Pouvoir médical | Sylvie Fainzang
Relations médecins-malades : « On va dire la maladie, rarement son aggravation »
7 octobre 2006 (Libération)
4 Messages de forum | Réagir à cet article | Recommander cet article | Votez pour cet article
Voir en ligne : Relations médecins-malades : « On va dire la maladie, rarement son aggravation »
Sylvie Fainzang, anthropologue, a enquêté sur l’échange d’information entre patient et médecin, une relation qui reste basée sur le mensonge. « On va dire la maladie, rarement son aggravation »
Par Eric FAVEREAU
Sylvie Fainzang est anthropologue, directrice de recherche à l’Institut national de la santé et de la recherche médicale (Inserm). Pendant quatre ans, elle a recueilli des témoignages de patients et de médecins, autour de la question de l’information.

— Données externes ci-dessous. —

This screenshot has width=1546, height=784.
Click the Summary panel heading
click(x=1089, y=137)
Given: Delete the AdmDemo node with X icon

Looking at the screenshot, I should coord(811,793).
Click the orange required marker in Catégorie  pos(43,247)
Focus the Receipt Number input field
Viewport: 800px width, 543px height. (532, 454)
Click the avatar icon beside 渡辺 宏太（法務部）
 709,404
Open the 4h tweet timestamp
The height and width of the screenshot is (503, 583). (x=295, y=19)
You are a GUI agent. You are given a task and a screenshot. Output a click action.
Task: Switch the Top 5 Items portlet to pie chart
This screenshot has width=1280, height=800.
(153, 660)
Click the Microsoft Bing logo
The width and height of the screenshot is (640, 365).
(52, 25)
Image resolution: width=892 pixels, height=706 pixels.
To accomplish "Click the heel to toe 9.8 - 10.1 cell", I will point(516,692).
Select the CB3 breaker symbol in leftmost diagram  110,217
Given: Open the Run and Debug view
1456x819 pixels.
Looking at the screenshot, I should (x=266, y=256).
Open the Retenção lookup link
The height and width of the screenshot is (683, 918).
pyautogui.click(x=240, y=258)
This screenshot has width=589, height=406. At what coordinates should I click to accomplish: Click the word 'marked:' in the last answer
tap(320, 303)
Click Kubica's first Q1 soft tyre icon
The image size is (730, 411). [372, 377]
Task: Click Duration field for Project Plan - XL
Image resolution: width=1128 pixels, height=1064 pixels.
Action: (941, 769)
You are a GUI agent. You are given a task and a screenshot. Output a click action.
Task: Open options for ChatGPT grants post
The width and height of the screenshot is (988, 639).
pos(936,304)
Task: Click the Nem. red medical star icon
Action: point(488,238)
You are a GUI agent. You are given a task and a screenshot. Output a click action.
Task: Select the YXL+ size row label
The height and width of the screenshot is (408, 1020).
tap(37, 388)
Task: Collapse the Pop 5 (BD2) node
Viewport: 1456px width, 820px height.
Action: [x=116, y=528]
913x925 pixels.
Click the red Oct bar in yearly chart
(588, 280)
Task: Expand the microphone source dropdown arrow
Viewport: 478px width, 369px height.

Elle les a écoutés, ensemble ou séparément. Elle vient de publier un ouvrage sur la Relation médecins-malades : information et mensonge [1]. Où elle montre combien le mensonge reste ancré au coeur de cette relation singulière.
Vous écrivez que le mensonge est une pratique omniprésente dans la relation médecin-malade. Rien n’aurait donc changé ?
Ce qui est clair, c’est que les malades sont un peu plus demandeurs d’information, qu’il y a eu la loi sur les droits de malades de 2002 qui impose au médecin d’informer le patient s’il le lui demande. Mais cela ne veut pas dire qu’il n’y ait plus de mensonges et que le patient soit complètement informé.
Le médecin ne reste-t-il pas sur une ligne défensive, en se contentant de répondre à une demande ?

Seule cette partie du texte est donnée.